**Your instructions**
Exactly as given, output all the records that follow.

(Stored data)

————————

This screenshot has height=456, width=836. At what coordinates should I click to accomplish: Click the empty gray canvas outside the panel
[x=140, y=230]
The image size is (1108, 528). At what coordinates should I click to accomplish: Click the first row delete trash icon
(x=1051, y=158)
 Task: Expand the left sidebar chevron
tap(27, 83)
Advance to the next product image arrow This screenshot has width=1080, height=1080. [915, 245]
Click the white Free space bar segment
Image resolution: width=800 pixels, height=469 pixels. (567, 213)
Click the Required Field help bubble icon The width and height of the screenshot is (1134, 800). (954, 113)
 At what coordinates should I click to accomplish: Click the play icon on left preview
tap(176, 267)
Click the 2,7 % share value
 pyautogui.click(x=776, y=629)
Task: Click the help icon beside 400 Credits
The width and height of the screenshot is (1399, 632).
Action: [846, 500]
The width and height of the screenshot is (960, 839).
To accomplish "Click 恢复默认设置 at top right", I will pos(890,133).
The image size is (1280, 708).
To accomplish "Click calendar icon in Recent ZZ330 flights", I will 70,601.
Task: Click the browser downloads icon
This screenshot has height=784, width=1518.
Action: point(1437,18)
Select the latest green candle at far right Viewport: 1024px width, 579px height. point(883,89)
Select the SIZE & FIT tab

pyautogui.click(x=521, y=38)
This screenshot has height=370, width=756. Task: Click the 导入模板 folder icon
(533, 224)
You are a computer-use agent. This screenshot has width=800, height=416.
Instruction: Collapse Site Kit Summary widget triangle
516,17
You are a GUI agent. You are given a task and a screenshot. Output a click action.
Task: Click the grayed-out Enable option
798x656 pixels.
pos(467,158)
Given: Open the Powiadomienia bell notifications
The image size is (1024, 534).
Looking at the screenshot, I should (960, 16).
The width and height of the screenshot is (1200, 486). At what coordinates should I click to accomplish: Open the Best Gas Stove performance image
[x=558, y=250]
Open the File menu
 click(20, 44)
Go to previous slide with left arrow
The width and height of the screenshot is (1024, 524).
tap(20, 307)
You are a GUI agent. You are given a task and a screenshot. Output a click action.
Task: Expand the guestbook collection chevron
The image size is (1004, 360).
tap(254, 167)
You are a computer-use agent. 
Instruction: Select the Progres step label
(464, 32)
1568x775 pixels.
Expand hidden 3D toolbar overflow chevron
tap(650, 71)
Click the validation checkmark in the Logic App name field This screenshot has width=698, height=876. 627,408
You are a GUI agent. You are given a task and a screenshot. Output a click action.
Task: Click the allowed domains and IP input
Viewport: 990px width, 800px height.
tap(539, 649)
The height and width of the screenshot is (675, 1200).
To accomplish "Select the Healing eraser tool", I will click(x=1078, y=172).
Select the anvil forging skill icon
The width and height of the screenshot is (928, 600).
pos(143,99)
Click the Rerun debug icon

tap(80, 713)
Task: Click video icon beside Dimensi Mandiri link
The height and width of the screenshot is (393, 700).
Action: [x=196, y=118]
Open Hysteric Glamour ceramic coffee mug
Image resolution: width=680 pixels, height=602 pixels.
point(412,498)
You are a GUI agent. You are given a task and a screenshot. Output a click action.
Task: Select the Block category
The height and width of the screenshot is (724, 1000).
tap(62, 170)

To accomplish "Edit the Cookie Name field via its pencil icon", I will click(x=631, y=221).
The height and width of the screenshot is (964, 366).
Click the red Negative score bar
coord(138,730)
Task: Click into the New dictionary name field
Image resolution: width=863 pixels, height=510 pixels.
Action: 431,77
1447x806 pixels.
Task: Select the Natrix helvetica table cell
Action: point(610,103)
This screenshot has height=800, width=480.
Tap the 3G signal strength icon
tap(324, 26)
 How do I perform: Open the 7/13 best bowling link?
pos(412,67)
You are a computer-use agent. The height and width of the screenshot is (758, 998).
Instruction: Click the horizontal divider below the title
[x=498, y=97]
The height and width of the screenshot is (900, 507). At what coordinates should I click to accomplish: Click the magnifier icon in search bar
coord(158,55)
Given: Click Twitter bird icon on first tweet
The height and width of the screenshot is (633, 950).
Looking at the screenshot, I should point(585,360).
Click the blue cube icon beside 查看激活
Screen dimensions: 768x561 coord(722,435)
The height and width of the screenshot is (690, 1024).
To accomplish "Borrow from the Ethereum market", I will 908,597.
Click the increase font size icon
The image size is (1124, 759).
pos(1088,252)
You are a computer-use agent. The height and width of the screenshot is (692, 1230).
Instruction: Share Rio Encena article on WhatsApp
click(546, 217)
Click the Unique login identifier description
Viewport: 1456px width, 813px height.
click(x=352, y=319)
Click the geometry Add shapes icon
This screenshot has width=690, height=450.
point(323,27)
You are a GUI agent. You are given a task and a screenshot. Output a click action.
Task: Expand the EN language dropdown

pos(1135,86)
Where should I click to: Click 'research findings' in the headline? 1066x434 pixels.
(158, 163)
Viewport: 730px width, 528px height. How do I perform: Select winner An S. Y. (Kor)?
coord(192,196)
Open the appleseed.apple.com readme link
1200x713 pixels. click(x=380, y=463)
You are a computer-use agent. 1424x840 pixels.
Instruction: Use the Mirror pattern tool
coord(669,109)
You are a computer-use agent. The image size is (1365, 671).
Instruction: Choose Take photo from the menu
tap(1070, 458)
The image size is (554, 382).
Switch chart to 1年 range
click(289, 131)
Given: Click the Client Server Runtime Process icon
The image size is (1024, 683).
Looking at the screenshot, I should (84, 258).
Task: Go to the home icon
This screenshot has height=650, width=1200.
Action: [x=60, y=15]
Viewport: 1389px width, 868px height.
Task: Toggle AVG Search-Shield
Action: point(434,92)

————————

**The answer**
This screenshot has height=456, width=836. At what coordinates should I click to accomplish: Click the empty gray canvas outside the panel
[x=140, y=230]
The image size is (1108, 528). At what coordinates should I click to accomplish: Click the first row delete trash icon
(x=1051, y=158)
 Task: Expand the left sidebar chevron
tap(27, 83)
Advance to the next product image arrow This screenshot has width=1080, height=1080. [915, 245]
Click the white Free space bar segment
Image resolution: width=800 pixels, height=469 pixels. (567, 213)
Click the Required Field help bubble icon The width and height of the screenshot is (1134, 800). (954, 113)
 At what coordinates should I click to accomplish: Click the play icon on left preview
tap(176, 267)
Click the 2,7 % share value
 pyautogui.click(x=776, y=629)
Task: Click the help icon beside 400 Credits
The width and height of the screenshot is (1399, 632).
Action: [846, 500]
The width and height of the screenshot is (960, 839).
To accomplish "Click 恢复默认设置 at top right", I will pos(890,133).
The image size is (1280, 708).
To accomplish "Click calendar icon in Recent ZZ330 flights", I will 70,601.
Task: Click the browser downloads icon
This screenshot has height=784, width=1518.
Action: point(1437,18)
Select the latest green candle at far right Viewport: 1024px width, 579px height. point(883,89)
Select the SIZE & FIT tab

pyautogui.click(x=521, y=38)
This screenshot has height=370, width=756. Task: Click the 导入模板 folder icon
(533, 224)
You are a computer-use agent. This screenshot has width=800, height=416.
Instruction: Collapse Site Kit Summary widget triangle
516,17
You are a GUI agent. You are given a task and a screenshot. Output a click action.
Task: Click the grayed-out Enable option
798x656 pixels.
pos(467,158)
Given: Open the Powiadomienia bell notifications
The image size is (1024, 534).
Looking at the screenshot, I should (960, 16).
The width and height of the screenshot is (1200, 486). At what coordinates should I click to accomplish: Open the Best Gas Stove performance image
[x=558, y=250]
Open the File menu
 click(20, 44)
Go to previous slide with left arrow
The width and height of the screenshot is (1024, 524).
tap(20, 307)
You are a GUI agent. You are given a task and a screenshot. Output a click action.
Task: Expand the guestbook collection chevron
The image size is (1004, 360).
tap(254, 167)
You are a computer-use agent. 
Instruction: Select the Progres step label
(464, 32)
1568x775 pixels.
Expand hidden 3D toolbar overflow chevron
tap(650, 71)
Click the validation checkmark in the Logic App name field This screenshot has width=698, height=876. 627,408
You are a GUI agent. You are given a task and a screenshot. Output a click action.
Task: Click the allowed domains and IP input
Viewport: 990px width, 800px height.
tap(539, 649)
The height and width of the screenshot is (675, 1200).
To accomplish "Select the Healing eraser tool", I will click(x=1078, y=172).
Select the anvil forging skill icon
The width and height of the screenshot is (928, 600).
pos(143,99)
Click the Rerun debug icon

tap(80, 713)
Task: Click video icon beside Dimensi Mandiri link
The height and width of the screenshot is (393, 700).
Action: [x=196, y=118]
Open Hysteric Glamour ceramic coffee mug
Image resolution: width=680 pixels, height=602 pixels.
point(412,498)
You are a GUI agent. You are given a task and a screenshot. Output a click action.
Task: Select the Block category
The height and width of the screenshot is (724, 1000).
tap(62, 170)

To accomplish "Edit the Cookie Name field via its pencil icon", I will click(x=631, y=221).
The height and width of the screenshot is (964, 366).
Click the red Negative score bar
coord(138,730)
Task: Click into the New dictionary name field
Image resolution: width=863 pixels, height=510 pixels.
Action: 431,77
1447x806 pixels.
Task: Select the Natrix helvetica table cell
Action: point(610,103)
This screenshot has height=800, width=480.
Tap the 3G signal strength icon
tap(324, 26)
 How do I perform: Open the 7/13 best bowling link?
pos(412,67)
You are a computer-use agent. The height and width of the screenshot is (758, 998).
Instruction: Click the horizontal divider below the title
[x=498, y=97]
The height and width of the screenshot is (900, 507). At what coordinates should I click to accomplish: Click the magnifier icon in search bar
coord(158,55)
Given: Click Twitter bird icon on first tweet
The height and width of the screenshot is (633, 950).
Looking at the screenshot, I should point(585,360).
Click the blue cube icon beside 查看激活
Screen dimensions: 768x561 coord(722,435)
The height and width of the screenshot is (690, 1024).
To accomplish "Borrow from the Ethereum market", I will 908,597.
Click the increase font size icon
The image size is (1124, 759).
pos(1088,252)
You are a computer-use agent. The height and width of the screenshot is (692, 1230).
Instruction: Share Rio Encena article on WhatsApp
click(546, 217)
Click the Unique login identifier description
Viewport: 1456px width, 813px height.
click(x=352, y=319)
Click the geometry Add shapes icon
This screenshot has width=690, height=450.
point(323,27)
You are a GUI agent. You are given a task and a screenshot. Output a click action.
Task: Expand the EN language dropdown

pos(1135,86)
Where should I click to: Click 'research findings' in the headline? 1066x434 pixels.
(158, 163)
Viewport: 730px width, 528px height. How do I perform: Select winner An S. Y. (Kor)?
coord(192,196)
Open the appleseed.apple.com readme link
1200x713 pixels. click(x=380, y=463)
You are a computer-use agent. 1424x840 pixels.
Instruction: Use the Mirror pattern tool
coord(669,109)
You are a computer-use agent. The image size is (1365, 671).
Instruction: Choose Take photo from the menu
tap(1070, 458)
The image size is (554, 382).
Switch chart to 1年 range
click(289, 131)
Given: Click the Client Server Runtime Process icon
The image size is (1024, 683).
Looking at the screenshot, I should (84, 258).
Task: Go to the home icon
This screenshot has height=650, width=1200.
Action: [x=60, y=15]
Viewport: 1389px width, 868px height.
Task: Toggle AVG Search-Shield
Action: point(434,92)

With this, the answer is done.